Not that he didn't like talking to anyone or particularly enjoyed sitting by himself in the corner of a room, while other kids his age played and screamed in abandon, their young, shrill voices pricking the bed of silence in the air like tiny needles. But he would rather stare at a wriggly caterpillar curling up over a leaf and nibbling at its edges when it felt hungry, than run around playing football. He would sit next to a crop of touch-me-not's and tease them repeatedly, collapsing in a fit of self-amused giggles, clapping his little pudgy hands. Kids in his class called him 'Bumster', considering he liked sitting in one place for hours, observing something seemingly inconsequential. No one understood him or bothered to. Its hard for seven year olds to appreciate nuances of nature that fail to capture the imagination of most full grown adults. And if you happen to be that one conspicuously odd fat kid who doesn't fit in, school is sure to be brutal. But little Sam didn't seem to care about all that. He had a whole world out there, waiting to be discovered, one that was infinitely more interesting than most kids with rock-paper-scissor on their minds. He suffered his share of nasty name-calling, blows in his gut and his cucumber sandwich being taken away only to be shredded and fed to the crows. But he never fought back. Not that he was a fan of Gandhi. He was too young to have read about non-violence. Not that he did not want to be with the popular kids. But he was always painfully aware that he was different. And as far as he was concerned, it was okay to be that way. At least that's what his Mom told him. His Mom. His best friend.
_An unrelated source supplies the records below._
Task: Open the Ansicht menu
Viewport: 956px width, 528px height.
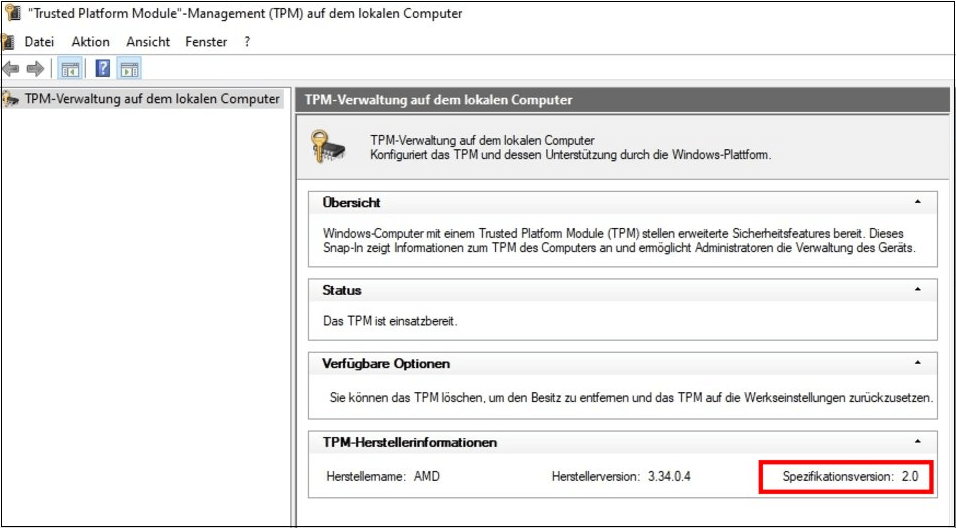Action: (x=148, y=42)
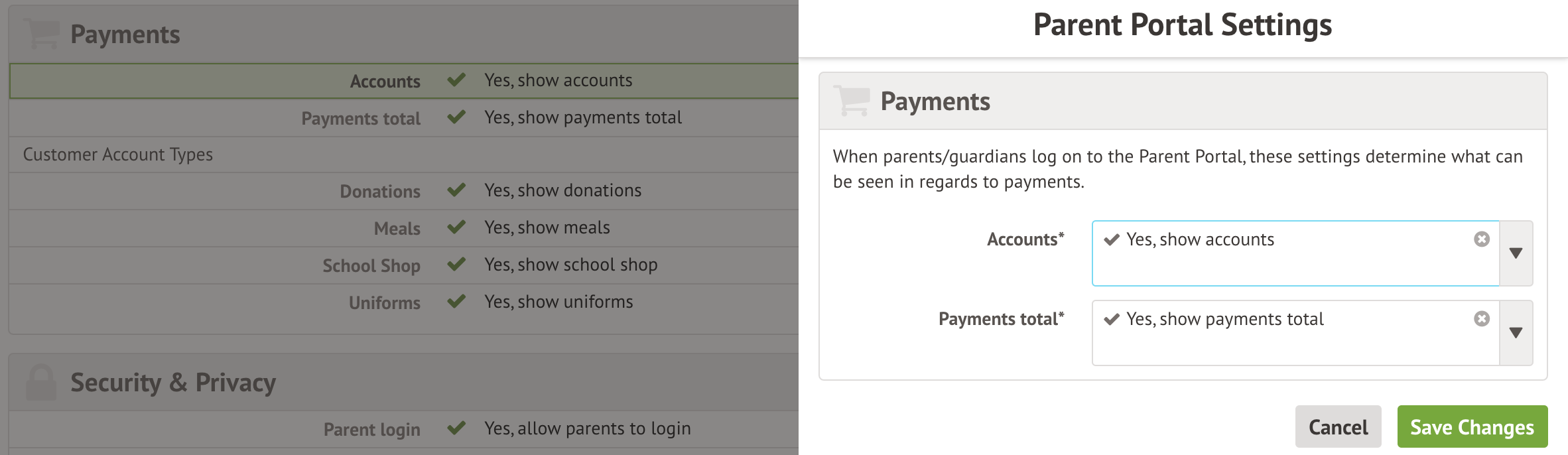Screen dimensions: 1568x455
Task: Click the checkmark beside 'Yes, allow parents to login'
Action: click(x=456, y=429)
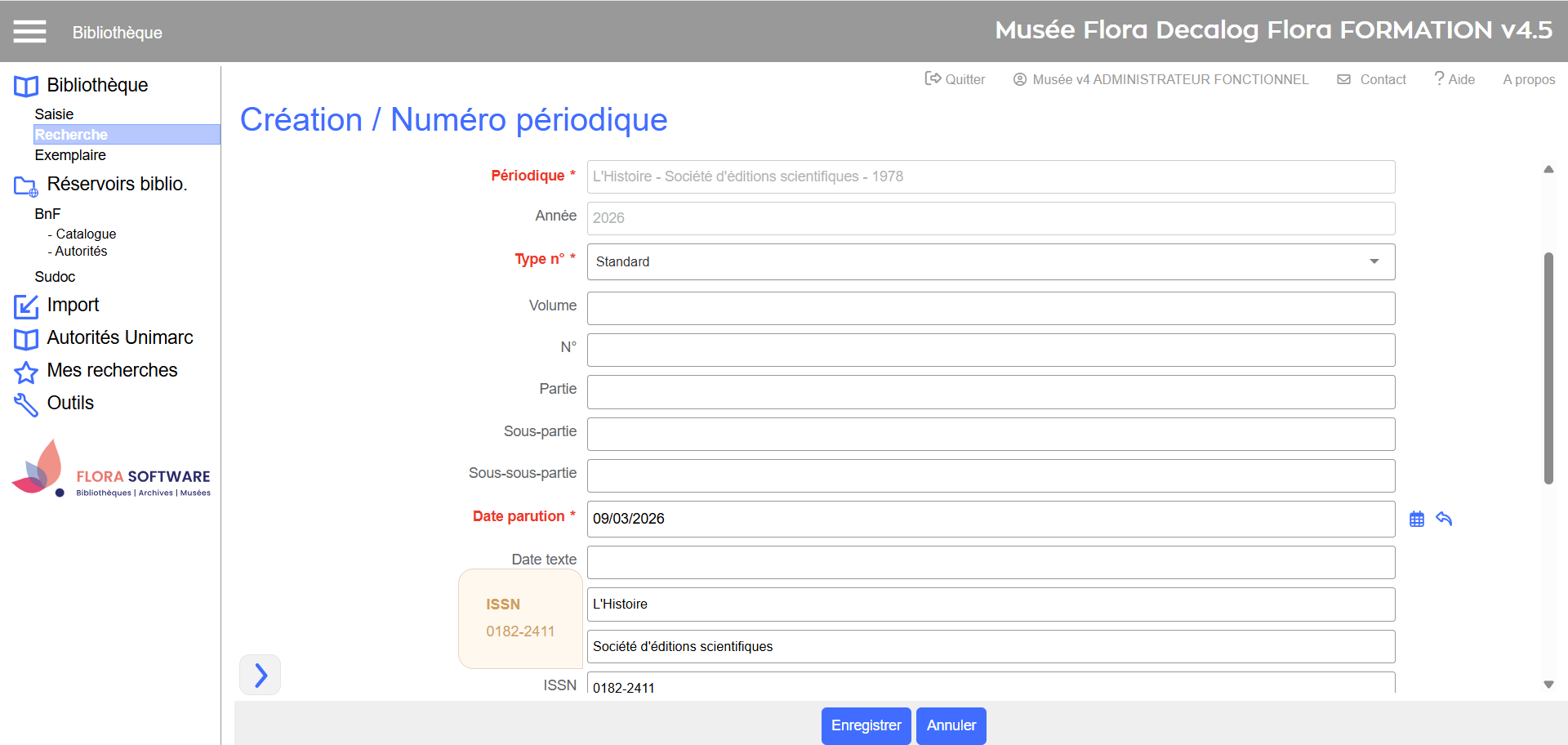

Sam loved to draw. His Mom gave him a box of seven crayons on his first birthday. Red. Yellow. Green. Blue. Brown. Black. White. She told him, "This is all you need to make anything you want."  And before he could walk he had started scribbling furiously, filling page after page with random but sincere strokes. His Dad laughed when he saw them. But his Mom always said that Sam will grow up to be like Picasso some day. Sam had no idea who Picasso was. But he knew he was someone great. And if his Mom thought he could be him, that's all the faith he needed to be him. She could always imagine a picture out of his messy squiggles. She could sometimes see things in them that he couldn't. And when she pointed at a deflated precarious circle and asked him with wide-eyed amazement, "Is that a bird?" Sam simply nodded and stared back at the careless shape in the corner. He did see a bird. He could only see a bird. It was like magic. He hugged her. "Its beautiful", she said.
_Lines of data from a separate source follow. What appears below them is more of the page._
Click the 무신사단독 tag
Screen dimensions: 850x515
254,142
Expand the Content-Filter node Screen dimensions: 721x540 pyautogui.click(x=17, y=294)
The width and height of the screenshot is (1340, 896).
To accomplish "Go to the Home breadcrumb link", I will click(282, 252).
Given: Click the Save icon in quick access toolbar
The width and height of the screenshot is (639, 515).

His favourite pass-time on a hot summer afternoon, when the dog on the street slept peacefully, curled up under the shadow of a tree, was to make paper boats. His mom taught him how to make them. She called it O-ri-ga-mi. He followed her fingers as they moved deftly along the edges of a sheet of paper torn carelessly from a used notebook, turning it into a square, then a triangle, then a square again. She pulled out the neatly creased edges, and when the hood peaked from within, he stared in fascination. They filled the tub with water, and let it go. The boat bobbed on its edges, and embarked on a largely cyclic journey about the tub. Sam knew the journey would last for two rocky laps at most. But the boat didn't know that. It sailed like it never has. Full of hope and promise. He decided if he wasn't a boy, he would be a boat. A real boat. On real water. Leaving behind squiggly trails, like the ocean was his canvas.
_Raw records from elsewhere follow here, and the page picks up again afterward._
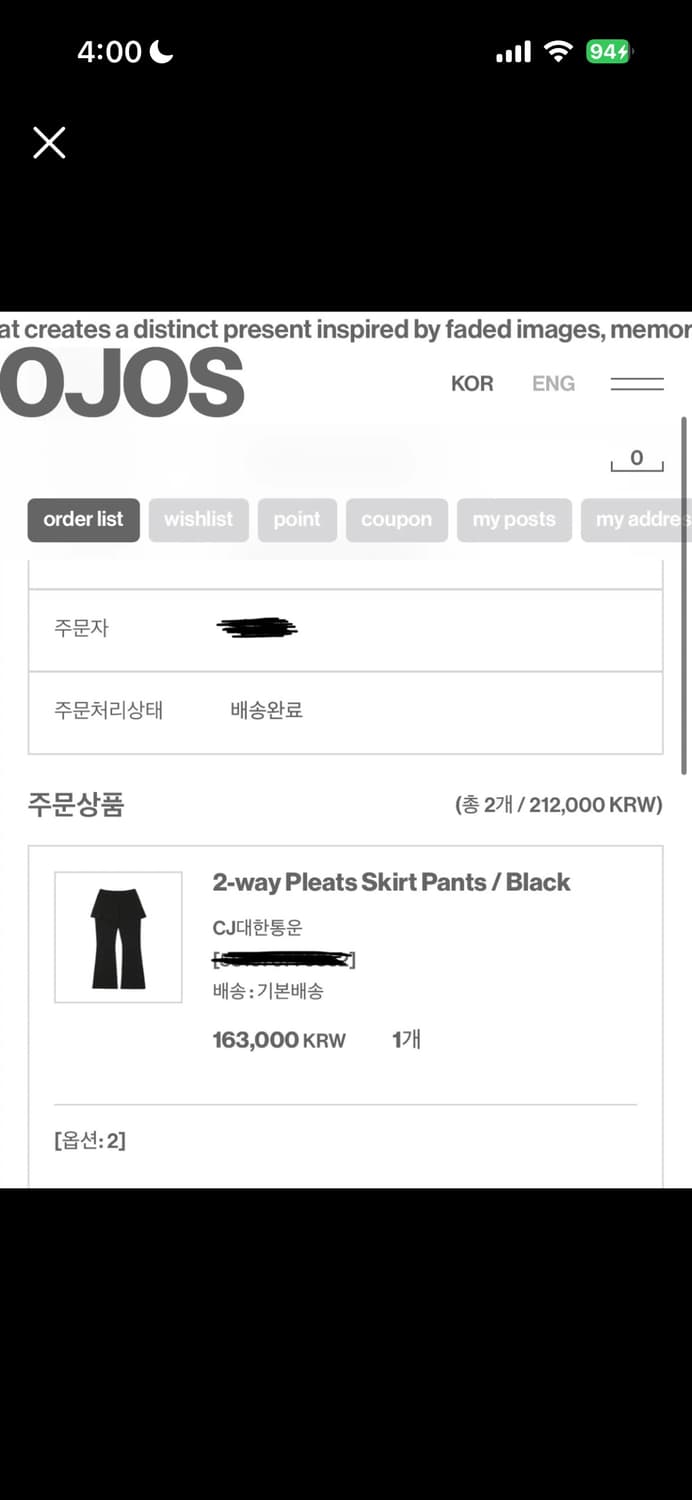The width and height of the screenshot is (692, 1500).
Task: Close the current overlay with the X icon
Action: point(48,143)
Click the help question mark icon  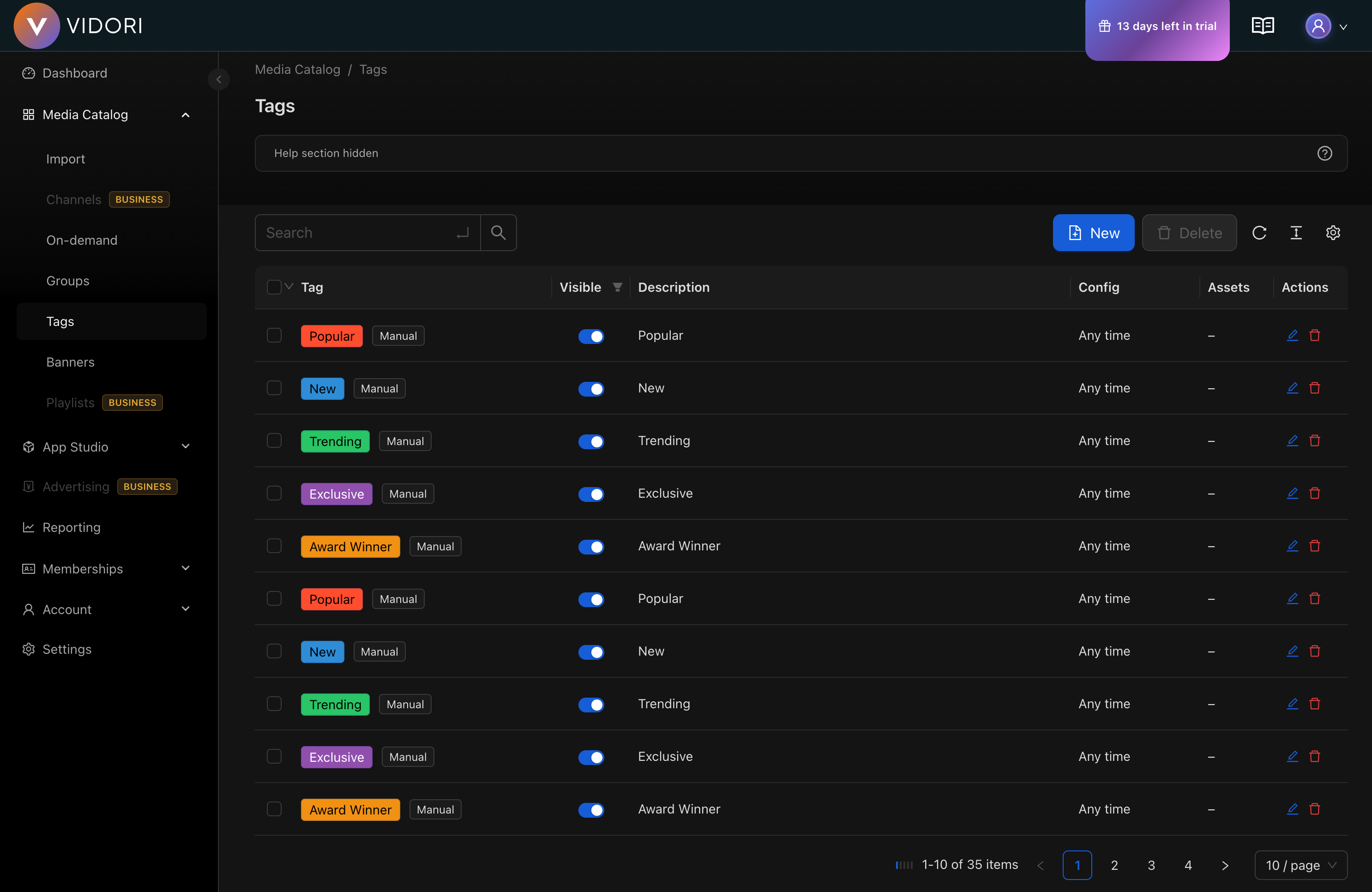tap(1324, 153)
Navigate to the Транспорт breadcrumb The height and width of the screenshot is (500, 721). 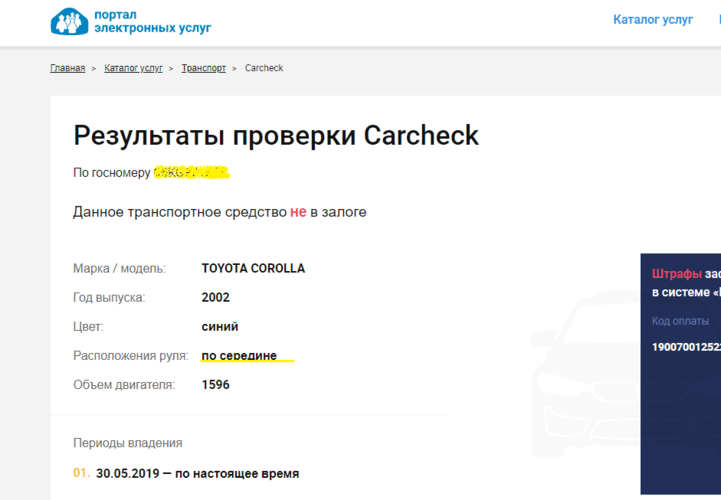203,68
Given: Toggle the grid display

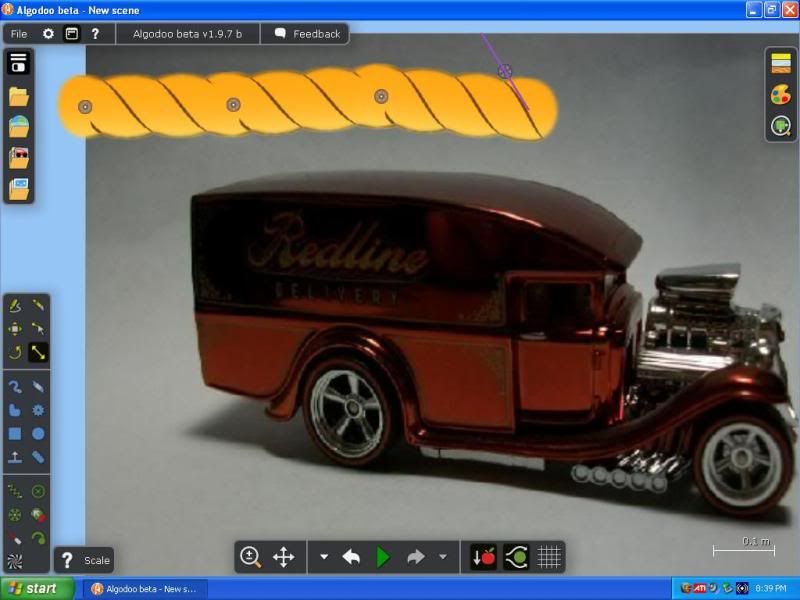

Sam was in the car one evening. He was ten. It was raining maddeningly outside. There was thunder. There was lightning. There were drops of water trickling down the windows. But Sam didn't care about all that. He was busy drawing boats on the frosty screens. One behind the other. Ready to set sail on some unknown journey. Only they didn't.

He didn't know they would drown before they could test the waters. All three of them.

He didn't know they were going to be his last boats. Full of hope and promise.